_TEXTO FORNECIDO:_
= = =
Vou lembrar, porque já vamos em quase três meses sem futebol e as pessoas esquecem com facilidade: Amorim chegou à primeira equipa do Braga em finais do ano passado (27 de dezembro) sem outra recomendação que a audaciosa profissão de fé do António Salvador no ato de apresentação (um presidente que tem Jesualdo Ferreira, Jorge Jesus, José Peseiro, Leonardo Jardim e Paulo Fonseca no currículo, lembrem-se…). Não demorou a fazer-se anunciar: uma tremenda goleada de 7-1 ao Belenenses no Jamor, no jogo de estreia (4 de janeiro), a que se seguiu uma proeza deslumbrante  e  inédita na história do futebol português: pela primeira vez um não grande (Braga) ganhou cinco jogos consecutivos (entre 17 de janeiro e 15 de fevereiro) aos três grandes - dois aos FC Porto (no Dragão e em Braga, na final da Taça da Liga), dois aos Sporting (em Braga) e um ao Benfica… na Luz.
Estava encontrado o Lage de 2020 e, claro, um alvo natural da cobiça dos grandes, sem desprimor para o Braga, que tem crescido imenso mas a quem falta ainda muito para poder ombrear com a trindade de sempre.
= = =
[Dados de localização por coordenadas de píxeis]
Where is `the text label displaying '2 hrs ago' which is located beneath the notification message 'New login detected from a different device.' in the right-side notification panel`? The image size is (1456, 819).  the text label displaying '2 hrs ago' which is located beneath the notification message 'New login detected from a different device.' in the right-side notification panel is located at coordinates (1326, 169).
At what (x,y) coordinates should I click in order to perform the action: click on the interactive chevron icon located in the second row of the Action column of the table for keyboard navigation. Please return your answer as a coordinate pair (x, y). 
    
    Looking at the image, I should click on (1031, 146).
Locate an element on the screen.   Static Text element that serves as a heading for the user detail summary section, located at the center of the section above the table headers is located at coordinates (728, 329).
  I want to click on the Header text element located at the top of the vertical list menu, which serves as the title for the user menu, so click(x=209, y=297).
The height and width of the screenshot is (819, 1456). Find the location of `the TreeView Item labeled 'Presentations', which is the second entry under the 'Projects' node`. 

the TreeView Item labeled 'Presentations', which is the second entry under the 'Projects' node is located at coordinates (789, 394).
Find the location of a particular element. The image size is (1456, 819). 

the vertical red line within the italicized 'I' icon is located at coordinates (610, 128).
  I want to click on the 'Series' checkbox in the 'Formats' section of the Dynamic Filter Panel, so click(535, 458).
= = =
_INSTRUÇÕES:_
A: Indique se cada afirmação concorda com o texto sobre Amorim no Braga, respondendo sim ou não e citando, sem alterações, as palavras do texto que o decidem: (i) Amorim chegou à primeira equipa do Braga a 27 de dezembro; (ii) no jogo de estreia, o Braga goleou o Belenenses por 7-1 em Braga; (iii) a vitória sobre o Benfica aconteceu em Braga.
B: Extraia do texto sobre Amorim no Braga o trecho que vai de "Estava encontrado o" até "trindade de sempre.", inclusive.
Não é preciso recorrer aos dados.

_AS SUAS RESPOSTAS:_
A:
(i) Sim: «Amorim chegou à primeira equipa do Braga em finais do ano passado (27 de dezembro)».
(ii) Não: «uma tremenda goleada de 7-1 ao Belenenses no Jamor».
(iii) Não: «e um ao Benfica… na Luz».

B:
Estava encontrado o Lage de 2020 e, claro, um alvo natural da cobiça dos grandes, sem desprimor para o Braga, que tem crescido imenso mas a quem falta ainda muito para poder ombrear com a trindade de sempre.